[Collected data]
• • •
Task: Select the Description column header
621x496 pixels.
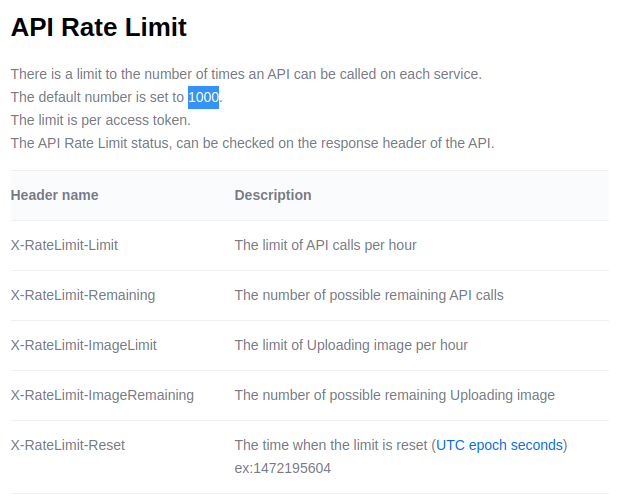Action: pos(273,195)
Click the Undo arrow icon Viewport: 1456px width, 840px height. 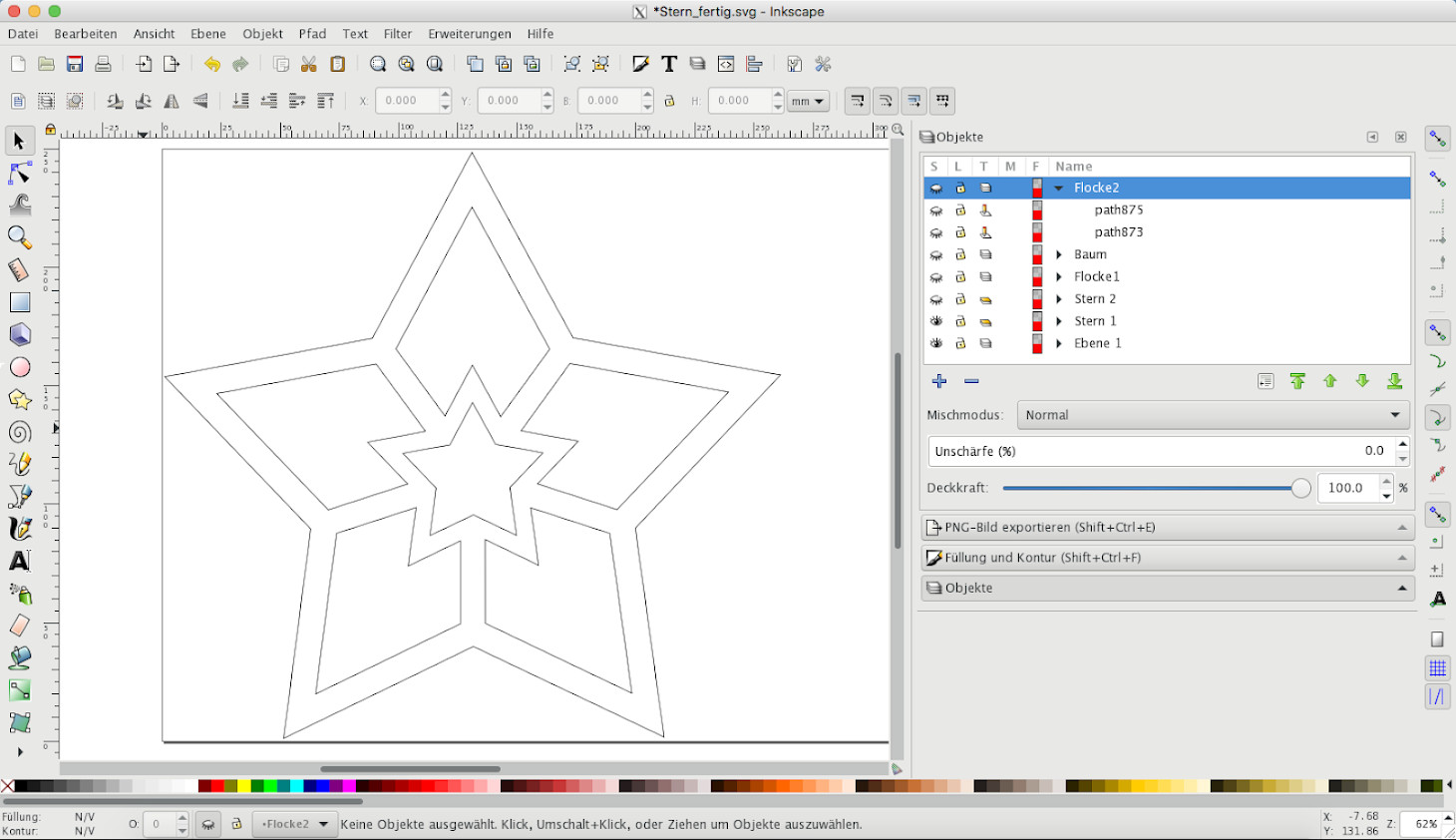(211, 64)
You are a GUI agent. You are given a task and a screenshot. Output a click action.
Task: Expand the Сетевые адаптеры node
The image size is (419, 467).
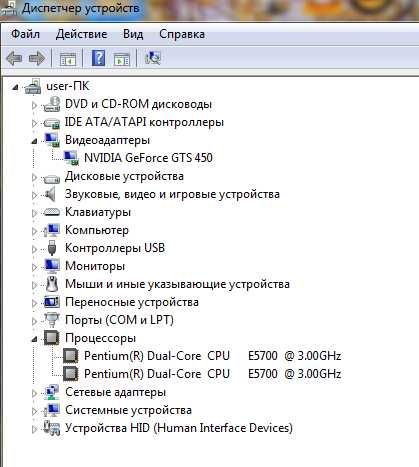coord(34,393)
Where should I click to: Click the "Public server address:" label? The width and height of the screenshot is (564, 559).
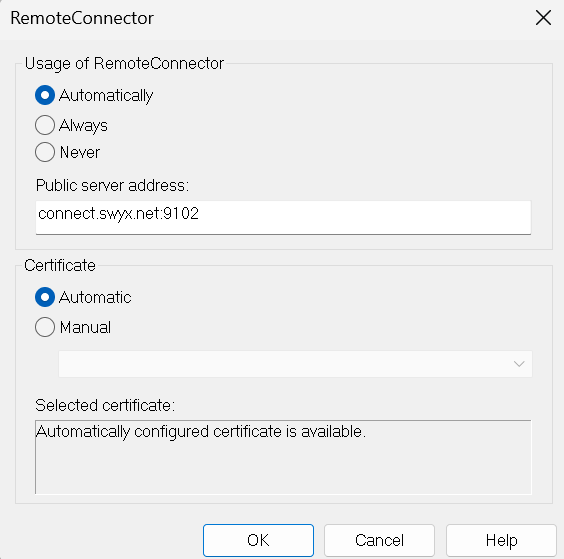pyautogui.click(x=112, y=186)
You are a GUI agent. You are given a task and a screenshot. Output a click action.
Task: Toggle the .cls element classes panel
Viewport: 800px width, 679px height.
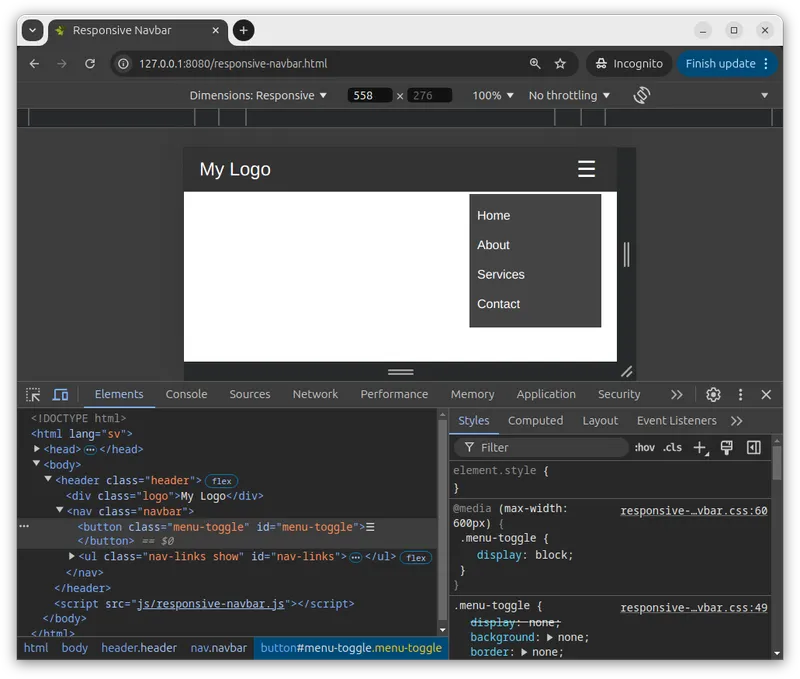tap(673, 448)
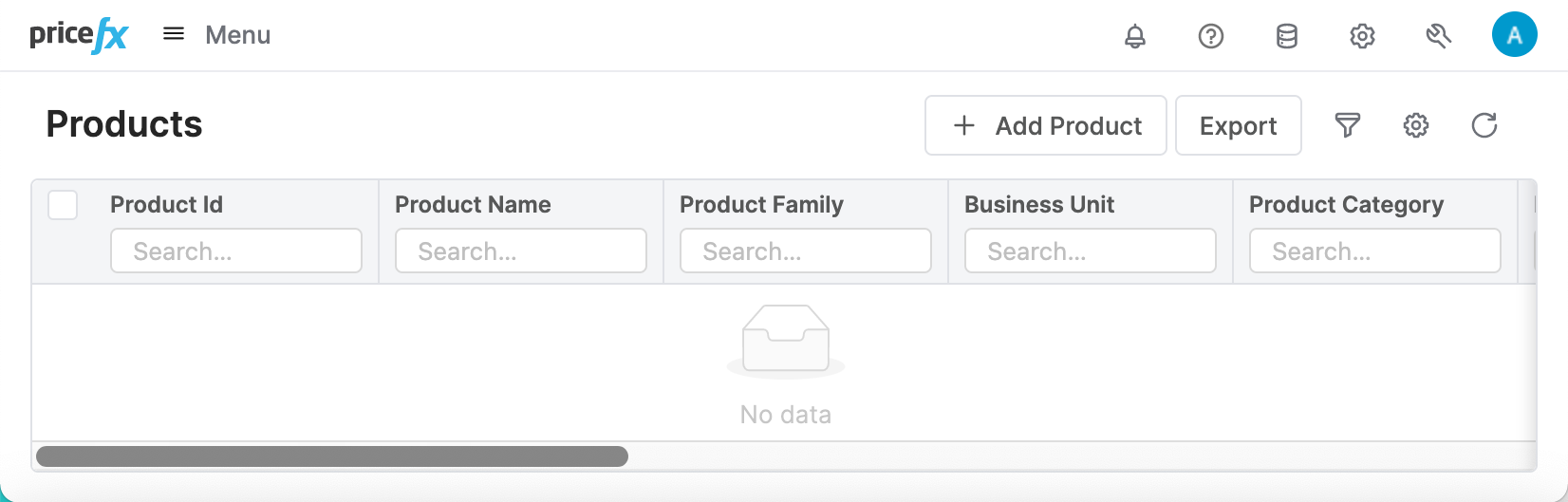Click the database icon in header
This screenshot has width=1568, height=502.
point(1287,36)
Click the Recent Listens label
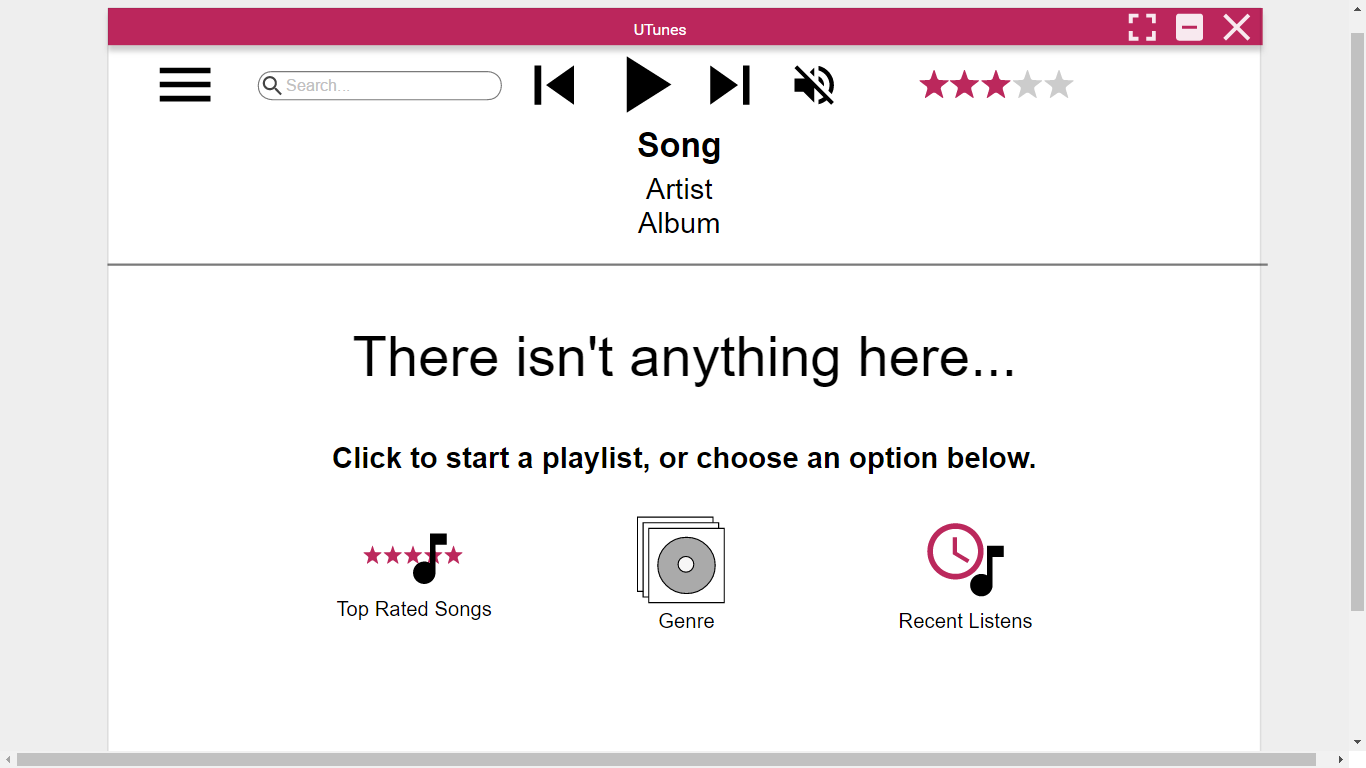 click(965, 621)
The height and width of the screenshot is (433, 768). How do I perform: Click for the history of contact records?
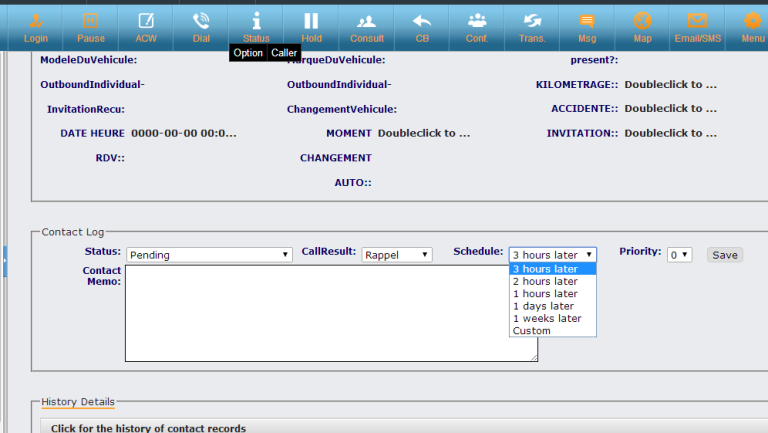(148, 428)
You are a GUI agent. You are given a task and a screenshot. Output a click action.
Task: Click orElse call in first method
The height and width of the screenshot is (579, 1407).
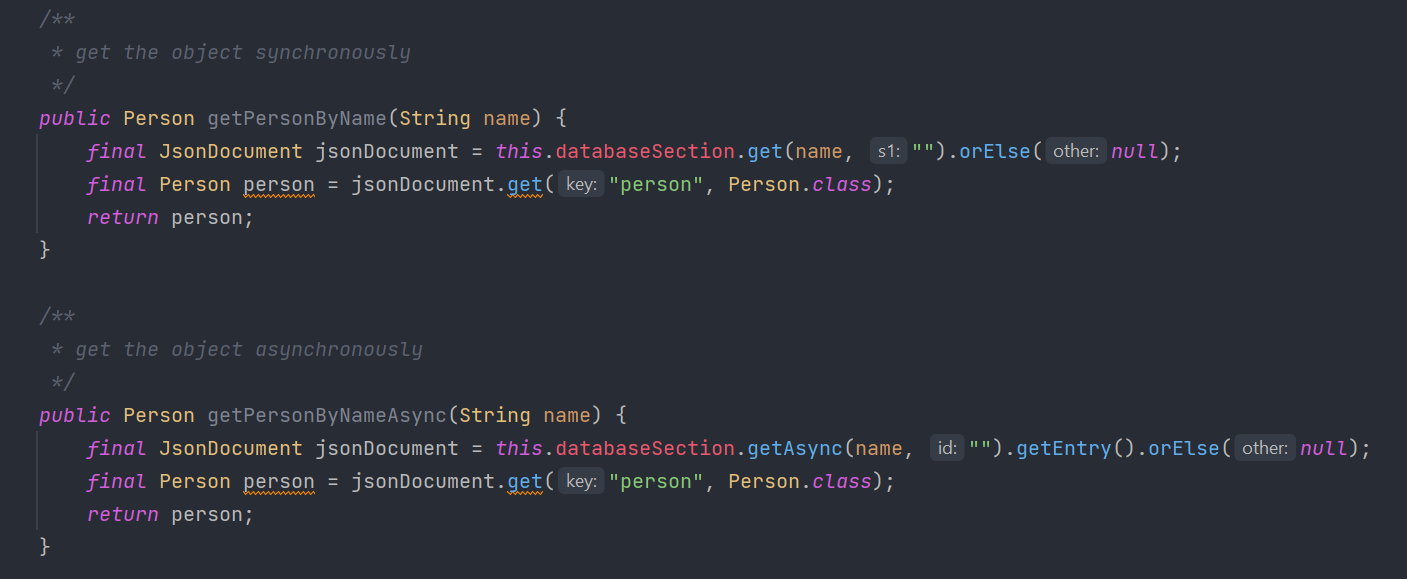(995, 152)
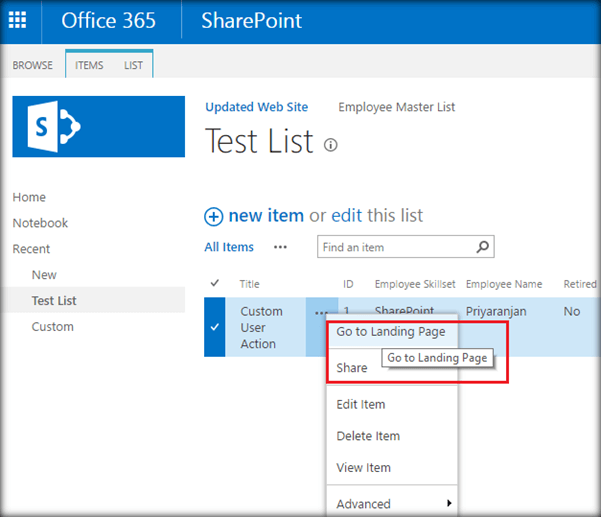
Task: Click the Updated Web Site link
Action: tap(256, 107)
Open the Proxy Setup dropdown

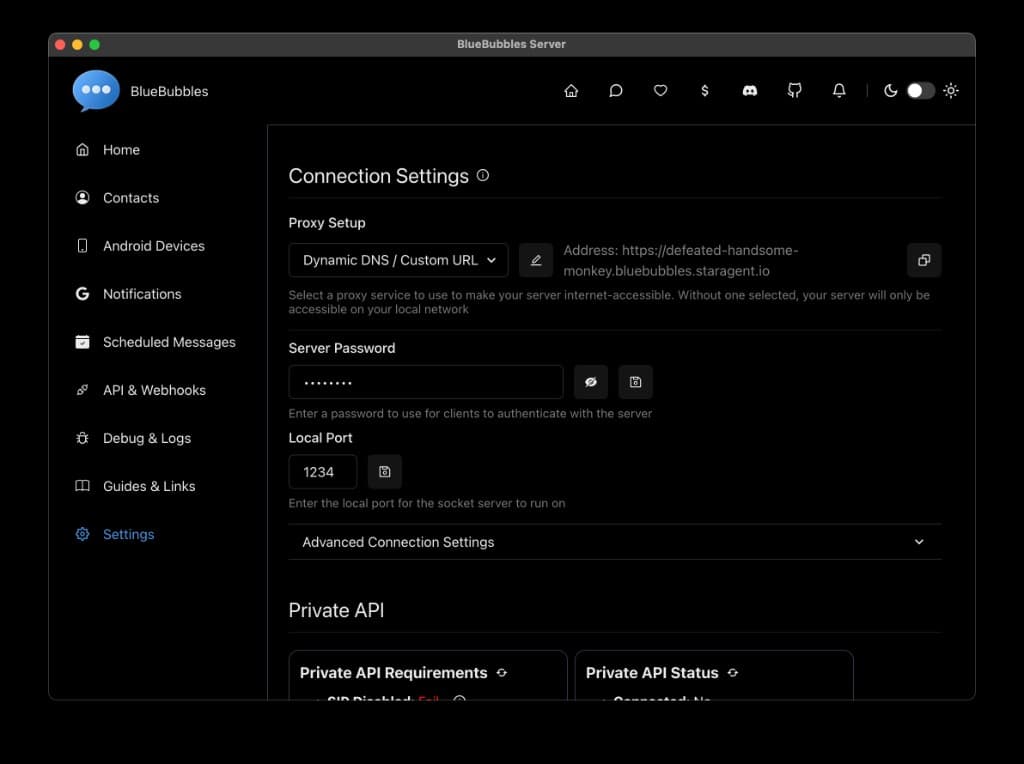click(397, 260)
• • •
- DESCRIPTION OF THE TASK -
Please retype the entries above word for word, but only from the line containing "Task: Toggle the .cls element classes panel" through the last line, and without the pictures.

- RESPONSE AREA -
Task: Toggle the .cls element classes panel
Viewport: 800px width, 679px height.
tap(673, 448)
Click the database icon in header
This screenshot has width=1568, height=502.
point(1287,36)
Click the Recent Listens label
 click(965, 621)
The height and width of the screenshot is (433, 768). How do I perform: Click for the history of contact records?
(148, 428)
You are a GUI agent. You are given a task and a screenshot. Output a click action.
Task: Click orElse call in first method
The height and width of the screenshot is (579, 1407).
(995, 152)
Task: Click the Updated Web Site link
Action: tap(256, 107)
Open the Proxy Setup dropdown

click(397, 260)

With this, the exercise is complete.